Dorain hummed. His mood, in the way it often did after sex, suddenly hit bottom and kicked off again, floating back into the warm waters near the surface. His cock, nestled warm and tender against his scrotum, found its second wind, and heartily began to pulse.

“Come here,” he growled.

Trevelyan flicked him a glance in the mirror.

“Crispin,” he said.

Trevelyan did not answer.

“Jack.”

That won him another glance, this one heated.

Dorian lurched off the bed and went to stand beside Trevelyan in the mirror. Trevelyan's body was lean and scarred- every inch hewn to survive in the wilderness. Dorian grew hard immediately. 

He spun Trevelyan around and clasped him to him.

“You’re going to get me in trouble,” Trevelyan whispered.

“I always do,” said Dorian, sliding a hand between his buttocks, seeking out that warm, tender part of him that always made Trevelyan sigh and wilt against him.

 _And as long as it keeps you interested in me, I always will,_ he thought.


	3. Chapter 3

Inquisitor Trevelyan had gone by many names in his life.

In Tantervale, he had been called Jack Candle.
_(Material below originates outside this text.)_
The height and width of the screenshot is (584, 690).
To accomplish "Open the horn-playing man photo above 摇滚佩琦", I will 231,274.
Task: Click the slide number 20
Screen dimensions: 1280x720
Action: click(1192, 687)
In the taverns of Antiva City, he had been known as Half-Jack and Jack Smoke. During the rebellion, he had been Cousin Jack, Bastard Jack, Dead Man Jack, Skinny-Dick Jack, and Jack-of-the-Fishes.

When he had told Leliana and Josephine to just call him Jack, they had both glowered at him.
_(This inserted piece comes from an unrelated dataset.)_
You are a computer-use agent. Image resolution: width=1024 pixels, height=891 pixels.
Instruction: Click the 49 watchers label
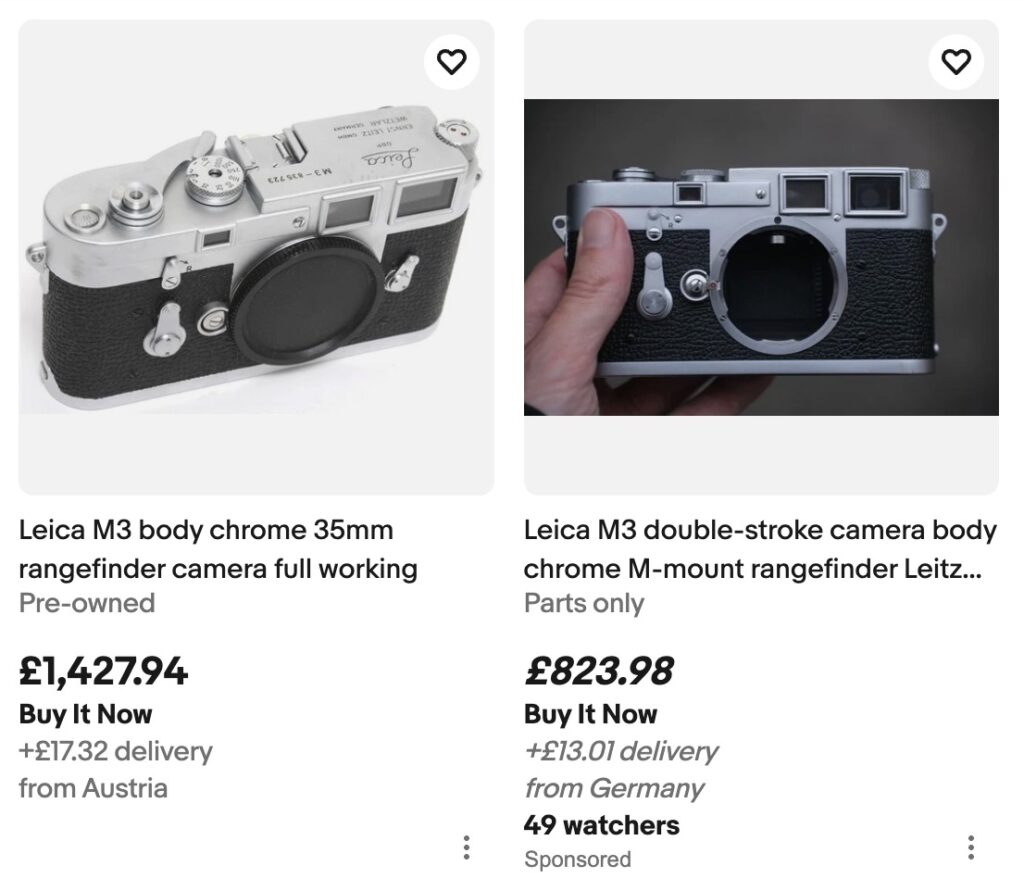click(x=601, y=825)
“Oh, Orlais will love that,” said Leliana. “Our Herald, the vagrant without a surname.”

“Do you have any cousins whose lineage we might trace?” Josephine asked.

He had given them a vague answer, and Josephine, bless her, had found a member of one of the lower branches of House Trevelyan that had gone missing in the jungles of Seheron a decade earlier. The missing man wouldn’t mind them borrowing his name, and so Jack had become Crispin "Jack" Trevelyan III. Later, he was Inquisitor Trevelyan, or Trevelyan to his friends.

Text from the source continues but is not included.